START EXERCISE DATA

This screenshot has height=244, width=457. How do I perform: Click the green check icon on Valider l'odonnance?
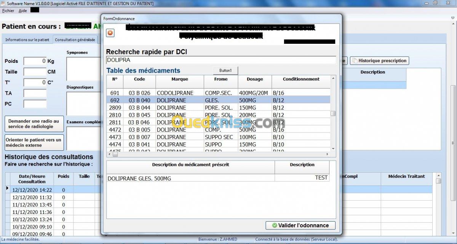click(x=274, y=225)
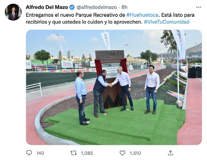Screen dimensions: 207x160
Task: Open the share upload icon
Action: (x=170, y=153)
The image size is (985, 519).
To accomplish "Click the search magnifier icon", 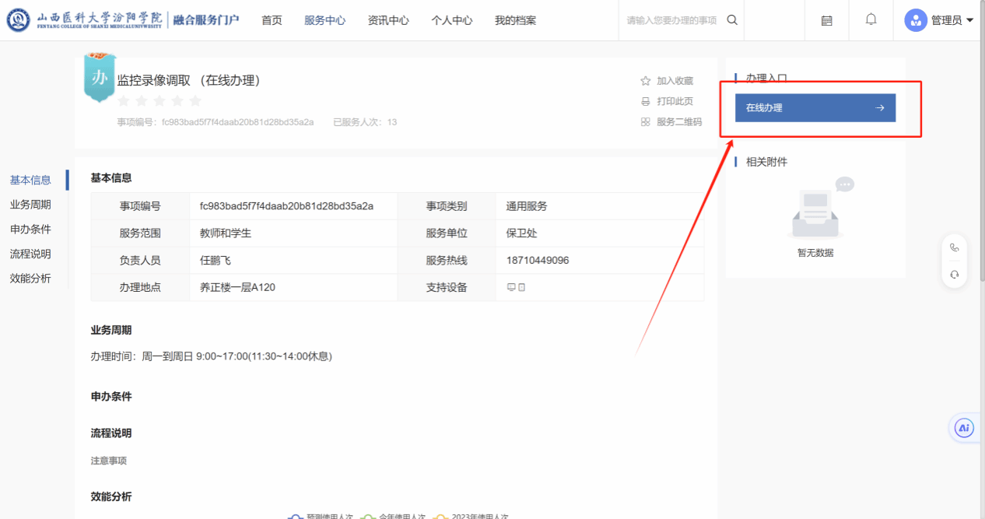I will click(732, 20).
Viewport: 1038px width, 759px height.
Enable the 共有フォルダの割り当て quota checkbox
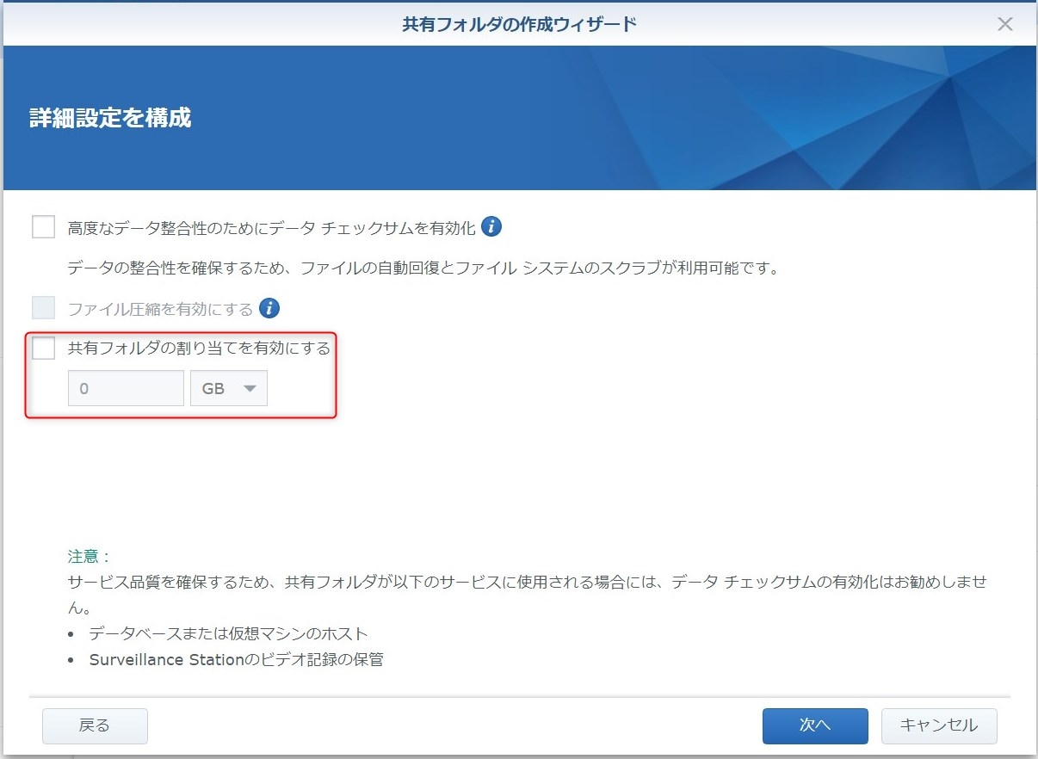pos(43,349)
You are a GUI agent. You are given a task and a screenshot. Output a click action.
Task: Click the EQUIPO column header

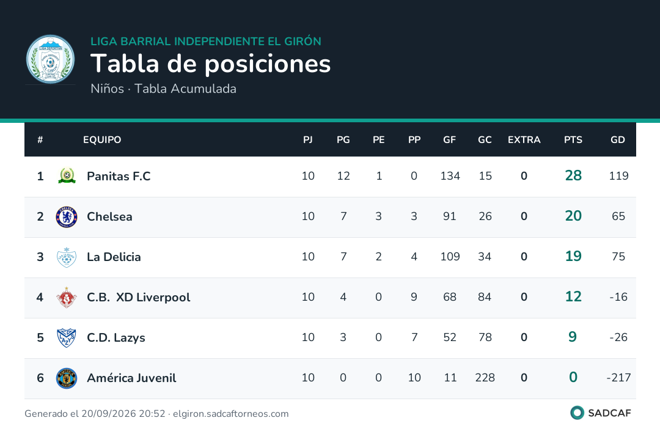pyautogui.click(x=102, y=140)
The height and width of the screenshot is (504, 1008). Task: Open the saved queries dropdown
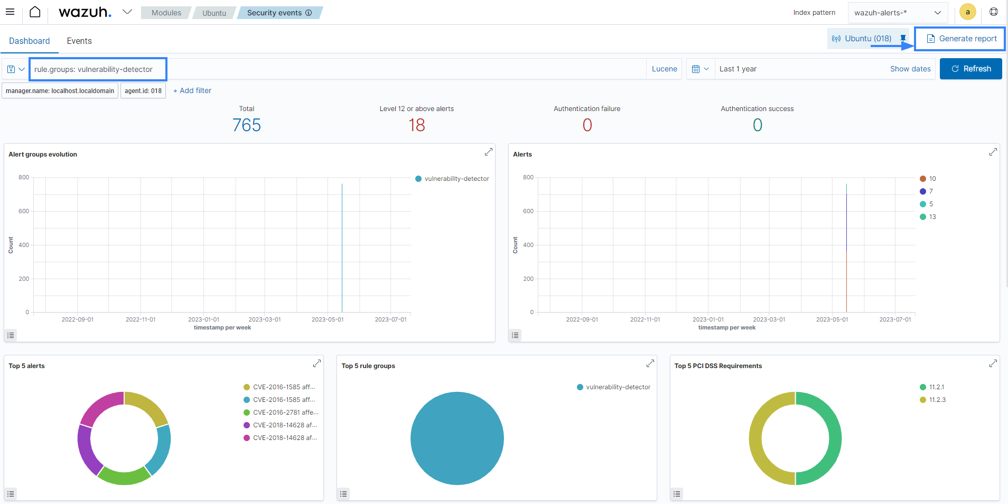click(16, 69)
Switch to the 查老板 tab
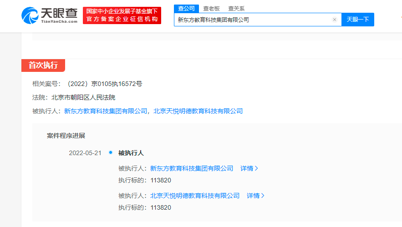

END EXERCISE DATA

__WHAT THIS TASK INVOLVES__: Only the lines from the one containing "Task: Click the EQUIPO column header" through the last line of the material are to be restated word for word; no picture is to be included.

__ANSWER BELOW__:
Task: Click the EQUIPO column header

pyautogui.click(x=102, y=140)
The height and width of the screenshot is (504, 1008). Task: Open the saved queries dropdown
click(16, 69)
Switch to the 查老板 tab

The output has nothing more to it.